Nighttime shelling in parts of the southern city of Kherson killed one person and blew out hundreds of windows at a children’s hospital, according to the president’s deputy chief of staff Kyrylo Tymoshenko. Ukrainian forces recaptured the city in November after Russian forces retreated across the Dnieper River bisecting the Kherson region.
When shells hit the children’s hospital on Saturday night, surgeons that night operated on a 13-year-old boy who was seriously injured in a nearby village, Kherson governor Yaroslav Yanushevich said. The boy was taken to a hospital in Mykolayiv, about 99 kilometers away, in serious condition.
Elsewhere, a 22-year-old woman died from wounds from a rocket attack on Saturday in the eastern city of Khmelnytskyi, the city’s mayor said.
Instead of the New Year’s fireworks, Oleksander Dugyn said he and his friends and family watched in Kyiv the sparks caused by Ukrainian air defense forces repelling Russian attacks.
“We already know the sound of rockets, we know the moment they fly, we know the sound of drones. The sound is like the rumble of a moped,” said Dugin, who was walking in the park with his family. “We’re holding out as best we can”
While Russia’s bombings have left many Ukrainians without heating and electricity to keep up with the remaining electricity supply due to damage or controlled blackouts, Ukraine’s state grid operator said on Sunday there would be no electricity cuts for one day.
“The energy industry is doing everything to ensure that the New Year holidays are bright without restrictions,” said energy supplier Ukrenergo.
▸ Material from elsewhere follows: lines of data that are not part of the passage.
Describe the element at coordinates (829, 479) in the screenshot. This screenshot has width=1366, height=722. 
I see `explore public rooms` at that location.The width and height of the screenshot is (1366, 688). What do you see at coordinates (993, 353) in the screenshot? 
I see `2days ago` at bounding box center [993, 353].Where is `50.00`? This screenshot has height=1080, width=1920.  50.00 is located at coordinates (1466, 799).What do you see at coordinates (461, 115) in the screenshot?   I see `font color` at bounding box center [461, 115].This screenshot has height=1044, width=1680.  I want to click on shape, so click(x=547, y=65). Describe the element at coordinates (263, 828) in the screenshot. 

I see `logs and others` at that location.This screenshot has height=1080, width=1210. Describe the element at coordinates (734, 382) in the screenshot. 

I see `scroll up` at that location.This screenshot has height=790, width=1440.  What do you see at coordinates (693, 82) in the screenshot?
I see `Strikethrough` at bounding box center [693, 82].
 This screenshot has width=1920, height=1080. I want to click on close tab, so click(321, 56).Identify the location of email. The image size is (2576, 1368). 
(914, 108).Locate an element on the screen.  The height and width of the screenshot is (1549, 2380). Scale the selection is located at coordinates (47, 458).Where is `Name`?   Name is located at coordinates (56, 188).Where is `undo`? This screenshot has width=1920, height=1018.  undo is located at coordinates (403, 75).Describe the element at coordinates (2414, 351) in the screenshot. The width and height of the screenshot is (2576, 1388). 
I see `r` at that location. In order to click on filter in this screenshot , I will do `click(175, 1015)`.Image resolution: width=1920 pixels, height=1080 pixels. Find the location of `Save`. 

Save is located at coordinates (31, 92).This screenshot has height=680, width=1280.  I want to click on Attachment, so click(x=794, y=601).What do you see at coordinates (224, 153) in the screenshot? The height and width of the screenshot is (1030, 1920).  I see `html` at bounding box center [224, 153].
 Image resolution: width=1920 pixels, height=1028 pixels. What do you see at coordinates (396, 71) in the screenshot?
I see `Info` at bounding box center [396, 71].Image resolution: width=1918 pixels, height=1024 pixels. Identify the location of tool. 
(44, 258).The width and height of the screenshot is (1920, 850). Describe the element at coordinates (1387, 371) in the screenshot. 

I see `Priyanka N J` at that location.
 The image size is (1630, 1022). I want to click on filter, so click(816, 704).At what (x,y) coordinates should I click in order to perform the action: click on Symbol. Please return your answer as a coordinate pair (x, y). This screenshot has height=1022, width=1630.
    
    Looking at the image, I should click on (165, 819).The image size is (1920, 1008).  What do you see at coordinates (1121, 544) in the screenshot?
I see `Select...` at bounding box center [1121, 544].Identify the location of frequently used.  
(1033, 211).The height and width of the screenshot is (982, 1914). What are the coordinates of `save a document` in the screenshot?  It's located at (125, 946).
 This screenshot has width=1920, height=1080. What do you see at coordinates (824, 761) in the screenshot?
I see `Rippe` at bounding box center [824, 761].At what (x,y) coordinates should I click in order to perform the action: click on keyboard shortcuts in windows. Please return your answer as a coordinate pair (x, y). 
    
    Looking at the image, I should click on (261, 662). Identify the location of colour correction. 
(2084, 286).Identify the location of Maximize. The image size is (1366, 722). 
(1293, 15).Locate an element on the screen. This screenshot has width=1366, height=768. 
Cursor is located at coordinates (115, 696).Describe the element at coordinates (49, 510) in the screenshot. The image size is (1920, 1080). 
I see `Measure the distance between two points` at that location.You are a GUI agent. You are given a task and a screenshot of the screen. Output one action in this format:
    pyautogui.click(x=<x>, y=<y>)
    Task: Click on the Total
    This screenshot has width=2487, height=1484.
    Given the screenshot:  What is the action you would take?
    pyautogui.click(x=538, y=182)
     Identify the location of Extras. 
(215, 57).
Companies and industry have made cuts to enable the additional electricity for households.
In his late night address, Zelenskyy thanked utility workers for helping to keep the lights on during the latest attack. “It is very important how all Ukrainians recharged their inner energy on New Year’s Eve,” he said.
In separate tweets on Sunday, the Ukrainian leader also reminded the European Union of his country’s desire to join the EU. He thanked the Czech Republic and congratulated Sweden, which has just changed the rotating EU presidency, for its help in ensuring progress on Ukraine’s bid.
Meanwhile, NATO Secretary General Jens Stoltenberg said the 30 members of the western military alliance must “boost” arms production in the coming months, both to maintain their own stockpiles and to continue supplying Ukraine with the weapons it needs to defend against Russia.
The war in Ukraine, now in its 11th month, is consuming an “enormous amount” of ammunition, Stoltenberg told BBC Radio 4’s The World This Weekend in an interview that aired on Sunday.
“It is a core responsibility of NATO to ensure we have the supplies, supplies and weapons to ensure our own deterrence and defense but also to be able to provide long-term support to Ukraine,” he said.
Achieving the twin goals “is a massive undertaking. We have to ramp up production, and that’s exactly what the NATO allies are doing,” Stoltenberg said.
The NATO chief said that while Russia has experienced setbacks on the battlefield and fighting on the ground appears to be at a stalemate, “Russia has shown no sign that its overall goal of taking control of Ukraine give up.” he said.
“The Ukrainian armed forces have had the momentum for several months, but we also know that Russia has mobilized many more forces. Many of them are training now.
“All of this indicates that they are ready to continue the war and possibly also try to launch a new offensive,” Stoltenberg said.
He added that what Ukraine can achieve in the negotiations to end the war will depend on the strength it shows on the battlefield.
“If we want a negotiated solution that ensures that Ukraine will assert itself as a sovereign, independent and democratic state in Europe, then we must support Ukraine now,” said Stoltenberg.